I Sqrt[Pi/2] DiracDelta[-500+f]-I Sqrt[Pi/2] DiracDelta[500+f]

I'm not saying that Mathematica's Fourier function is somehow faulty. But could someone please explain why there isn't a peak around 500? This is the frequency of the signal after all...

Answer

As mentioned by @Rahul, you have not sampled your sine wave often enough and have introduced artifacts due to aliasing. The frequency of Sin[500 x]=Sin[2 Pi f x] is $f=500/(2\pi)$, which is about 80 Hz. At least two samples per cycle are required to avoid aliasing, hence the default $x$ interval of 1 in {x,0,100} must be reduced to less than about $1/(2*80)=0.006$.

In addition, the discrete fast Fourier transform assumes periodicity. Hence, care must be taken to match endpoints precisely. An interval without an exact integral multiple of the sine wavelengths will return blurred Dirac delta functions.

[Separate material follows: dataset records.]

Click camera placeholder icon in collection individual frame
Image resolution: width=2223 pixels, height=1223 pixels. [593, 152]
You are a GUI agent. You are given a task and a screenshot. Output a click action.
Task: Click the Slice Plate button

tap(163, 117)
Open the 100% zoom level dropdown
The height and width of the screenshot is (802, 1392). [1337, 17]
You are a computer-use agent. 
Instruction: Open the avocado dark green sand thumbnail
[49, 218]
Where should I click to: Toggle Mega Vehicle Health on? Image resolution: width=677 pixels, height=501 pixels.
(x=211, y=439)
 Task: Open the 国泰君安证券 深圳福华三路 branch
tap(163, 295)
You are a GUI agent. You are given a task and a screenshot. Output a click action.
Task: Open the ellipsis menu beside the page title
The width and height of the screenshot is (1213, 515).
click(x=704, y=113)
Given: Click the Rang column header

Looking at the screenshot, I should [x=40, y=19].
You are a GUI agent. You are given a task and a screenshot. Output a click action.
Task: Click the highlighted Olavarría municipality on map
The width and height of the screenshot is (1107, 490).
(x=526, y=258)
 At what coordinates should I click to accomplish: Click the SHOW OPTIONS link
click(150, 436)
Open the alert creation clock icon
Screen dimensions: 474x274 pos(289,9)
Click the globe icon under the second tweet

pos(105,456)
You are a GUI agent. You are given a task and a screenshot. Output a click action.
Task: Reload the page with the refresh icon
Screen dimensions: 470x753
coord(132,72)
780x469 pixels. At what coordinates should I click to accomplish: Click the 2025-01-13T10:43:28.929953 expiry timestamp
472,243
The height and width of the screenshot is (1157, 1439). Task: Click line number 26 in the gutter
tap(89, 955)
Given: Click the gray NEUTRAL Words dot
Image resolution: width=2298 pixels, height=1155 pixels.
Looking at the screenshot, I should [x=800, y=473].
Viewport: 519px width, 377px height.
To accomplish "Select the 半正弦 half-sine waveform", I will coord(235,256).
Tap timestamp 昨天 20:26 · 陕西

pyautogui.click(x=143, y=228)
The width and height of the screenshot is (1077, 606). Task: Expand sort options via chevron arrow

I set the sampling interval to $(1/f)/4$, which is small enough to avoid aliasing. There are an integral number of wavelengths, 100*(2 Pi/500)/4, and the endpoints are matched.

testData = Table[N@Sin[500 x], 
              {x, 0, 100*(2 Pi/500)/4 - (2 Pi/500)/4, (2 Pi/500)/4}];
ListLinePlot[Abs[Fourier[testData]], PlotRange->Full]